Amazon Watch climate and finance director Moira Birss said that "BlackRock crossed a big hurdle today: It finally acknowledged that a global transition to a decarbonized economy is underway, and began telling clients that they must navigate this transition."

Ben Cushing, fossil-free finance campaign manager at Sierra Club, said in a statement that "BlackRock is making it clearer than ever that the transition to a clean energy economy is inevitable, and the key questions are how fast we will progress and which businesses will fail to seize the opportunities that lie ahead."

"Achieving this necessary shift in thinking in the financial world was hard," he added. "What comes next will be even harder."

In a report accompanying the letter, BlackRock acknowledged that "the transition to decarbonize the world is happening," and that "ignoring the transition is no longer an option."

"Understanding how the journey will unfold in years to come has never been more important for companies and investors alike," the company asserted. 

The report continued: 

On top of physical climate risks, companies and asset owners must now grapple with the transition. Economies will be reshaped as carbon emissions are cut. The transition will involve a massive reallocation of resources. Supply and demand will shift, with mismatches along the way.
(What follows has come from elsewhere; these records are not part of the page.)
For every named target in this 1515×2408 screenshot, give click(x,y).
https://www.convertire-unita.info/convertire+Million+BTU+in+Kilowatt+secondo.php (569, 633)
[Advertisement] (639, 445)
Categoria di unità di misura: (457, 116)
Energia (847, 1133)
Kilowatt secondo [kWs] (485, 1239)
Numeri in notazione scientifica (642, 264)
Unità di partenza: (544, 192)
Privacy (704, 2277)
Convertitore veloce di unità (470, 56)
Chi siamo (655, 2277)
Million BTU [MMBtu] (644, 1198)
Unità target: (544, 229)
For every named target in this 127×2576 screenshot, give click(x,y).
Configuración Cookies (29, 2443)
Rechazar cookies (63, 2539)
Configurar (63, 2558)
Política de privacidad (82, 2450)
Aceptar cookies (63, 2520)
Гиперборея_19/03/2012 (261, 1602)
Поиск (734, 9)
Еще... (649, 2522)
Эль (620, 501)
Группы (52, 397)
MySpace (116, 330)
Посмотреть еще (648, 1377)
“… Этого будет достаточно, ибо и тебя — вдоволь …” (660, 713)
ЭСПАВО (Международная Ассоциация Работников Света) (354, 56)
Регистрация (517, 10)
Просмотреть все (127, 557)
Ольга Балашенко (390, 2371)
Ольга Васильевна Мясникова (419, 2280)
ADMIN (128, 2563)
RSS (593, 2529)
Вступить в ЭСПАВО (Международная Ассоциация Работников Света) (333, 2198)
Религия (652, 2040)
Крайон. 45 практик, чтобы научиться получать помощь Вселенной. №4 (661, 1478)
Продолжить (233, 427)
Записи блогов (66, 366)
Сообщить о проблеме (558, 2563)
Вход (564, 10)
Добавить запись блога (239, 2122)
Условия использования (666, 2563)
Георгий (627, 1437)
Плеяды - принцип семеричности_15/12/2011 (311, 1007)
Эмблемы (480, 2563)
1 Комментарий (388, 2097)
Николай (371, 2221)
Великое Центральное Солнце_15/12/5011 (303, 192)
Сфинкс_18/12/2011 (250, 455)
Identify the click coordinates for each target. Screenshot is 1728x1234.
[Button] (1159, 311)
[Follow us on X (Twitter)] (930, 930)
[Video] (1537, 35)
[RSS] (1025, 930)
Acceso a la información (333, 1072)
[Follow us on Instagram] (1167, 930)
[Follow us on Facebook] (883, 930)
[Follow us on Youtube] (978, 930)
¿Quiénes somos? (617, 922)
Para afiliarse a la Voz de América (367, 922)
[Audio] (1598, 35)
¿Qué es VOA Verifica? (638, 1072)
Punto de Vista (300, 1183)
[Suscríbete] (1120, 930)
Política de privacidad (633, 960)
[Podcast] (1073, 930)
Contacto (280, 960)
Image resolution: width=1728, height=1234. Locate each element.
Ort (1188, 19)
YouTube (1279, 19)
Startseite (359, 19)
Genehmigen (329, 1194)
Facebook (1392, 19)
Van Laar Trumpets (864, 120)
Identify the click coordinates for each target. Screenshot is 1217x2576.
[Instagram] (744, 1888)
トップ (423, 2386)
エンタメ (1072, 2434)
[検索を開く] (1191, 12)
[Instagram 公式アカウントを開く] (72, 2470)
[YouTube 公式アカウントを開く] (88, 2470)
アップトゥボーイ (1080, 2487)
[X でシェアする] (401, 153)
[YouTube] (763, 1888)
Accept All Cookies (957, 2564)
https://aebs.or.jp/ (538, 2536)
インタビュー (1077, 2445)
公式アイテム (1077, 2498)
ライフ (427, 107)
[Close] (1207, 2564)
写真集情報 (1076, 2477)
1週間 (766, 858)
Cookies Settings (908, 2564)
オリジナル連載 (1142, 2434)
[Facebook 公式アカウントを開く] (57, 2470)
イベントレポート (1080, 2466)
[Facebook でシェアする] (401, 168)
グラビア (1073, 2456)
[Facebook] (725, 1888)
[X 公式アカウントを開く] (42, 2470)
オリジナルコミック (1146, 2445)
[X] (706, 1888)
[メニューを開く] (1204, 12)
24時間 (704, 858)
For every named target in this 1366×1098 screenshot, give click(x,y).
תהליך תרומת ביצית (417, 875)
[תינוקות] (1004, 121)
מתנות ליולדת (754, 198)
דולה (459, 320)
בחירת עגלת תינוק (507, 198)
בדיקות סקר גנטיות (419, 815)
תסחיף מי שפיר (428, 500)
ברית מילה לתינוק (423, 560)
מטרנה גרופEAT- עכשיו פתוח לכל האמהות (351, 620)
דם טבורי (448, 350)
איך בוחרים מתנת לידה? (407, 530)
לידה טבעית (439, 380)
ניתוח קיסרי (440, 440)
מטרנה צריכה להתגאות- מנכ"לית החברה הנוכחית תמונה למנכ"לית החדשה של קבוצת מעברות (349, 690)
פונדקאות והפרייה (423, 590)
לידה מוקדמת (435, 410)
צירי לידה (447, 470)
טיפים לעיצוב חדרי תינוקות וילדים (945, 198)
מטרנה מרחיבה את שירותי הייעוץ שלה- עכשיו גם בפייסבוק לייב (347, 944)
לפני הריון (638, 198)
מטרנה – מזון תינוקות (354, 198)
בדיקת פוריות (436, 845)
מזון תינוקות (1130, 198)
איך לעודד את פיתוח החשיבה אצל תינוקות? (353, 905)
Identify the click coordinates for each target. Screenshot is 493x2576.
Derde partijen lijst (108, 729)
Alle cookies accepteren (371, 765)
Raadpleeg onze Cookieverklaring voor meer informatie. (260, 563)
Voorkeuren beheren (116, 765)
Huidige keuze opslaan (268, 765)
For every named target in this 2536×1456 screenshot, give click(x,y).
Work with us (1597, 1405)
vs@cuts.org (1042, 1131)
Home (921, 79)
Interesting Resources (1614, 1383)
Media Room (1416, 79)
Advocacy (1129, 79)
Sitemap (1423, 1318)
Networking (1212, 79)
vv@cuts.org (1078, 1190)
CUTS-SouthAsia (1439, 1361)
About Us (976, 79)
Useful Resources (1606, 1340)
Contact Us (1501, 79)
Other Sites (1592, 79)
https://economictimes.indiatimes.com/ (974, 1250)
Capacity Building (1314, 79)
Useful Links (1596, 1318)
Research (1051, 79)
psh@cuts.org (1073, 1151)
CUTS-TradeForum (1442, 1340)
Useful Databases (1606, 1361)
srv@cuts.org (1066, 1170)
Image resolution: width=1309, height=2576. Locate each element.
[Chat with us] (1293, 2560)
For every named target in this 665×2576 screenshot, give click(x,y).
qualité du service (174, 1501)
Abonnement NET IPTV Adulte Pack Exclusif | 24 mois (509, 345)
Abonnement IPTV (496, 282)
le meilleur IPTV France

Value will be created and destroyed across companies.

Companies must decide how to revamp their business models, where to invest and what operations to phase out. Asset owners must decide where to put capital to work, and how to use their shareholder votes to try to guard their long-term economic interests.

Despite BlackRock CEO Larry Fink's purported commitment to climate leadership, the firm remains one of the world's leading fossil fuel investors, and Fink opposes hydrocarbon divestment. According to BlackRock's own estimate, companies in the firm's portfolio released more than 330 million tons of greenhouse gases into the atmosphere in 2020—the equivalent of the annual emissions generated by 71 million automobiles. 

Birss said that "what BlackRock needs to confront next is the fact that the decarbonization it recognizes is needed can't happen without clear guardrails for the specific activities—including the expansion of oil and gas production and of deforestation-risk commodities—that will prevent us from achieving the Paris goal of limiting global warming to 1.5°C."

While acknowledging that BlackRock "has raised the bar for its clients, establishing the expectation that at a minimum, investors have to navigate the massive economic transition that the climate crisis necessitates," Sunrise Project senior strategist Casey Harrell said in a statement that "BlackRock is not setting itself up for a successful transition unless it explicitly includes exclusion criteria on fossil fuel expansion, and recalibrates how it measures success within a sector."

"If BlackRock is to successfully drive the energy transition in line with what climate science says is necessary," added Harrell, "it will have to face these details."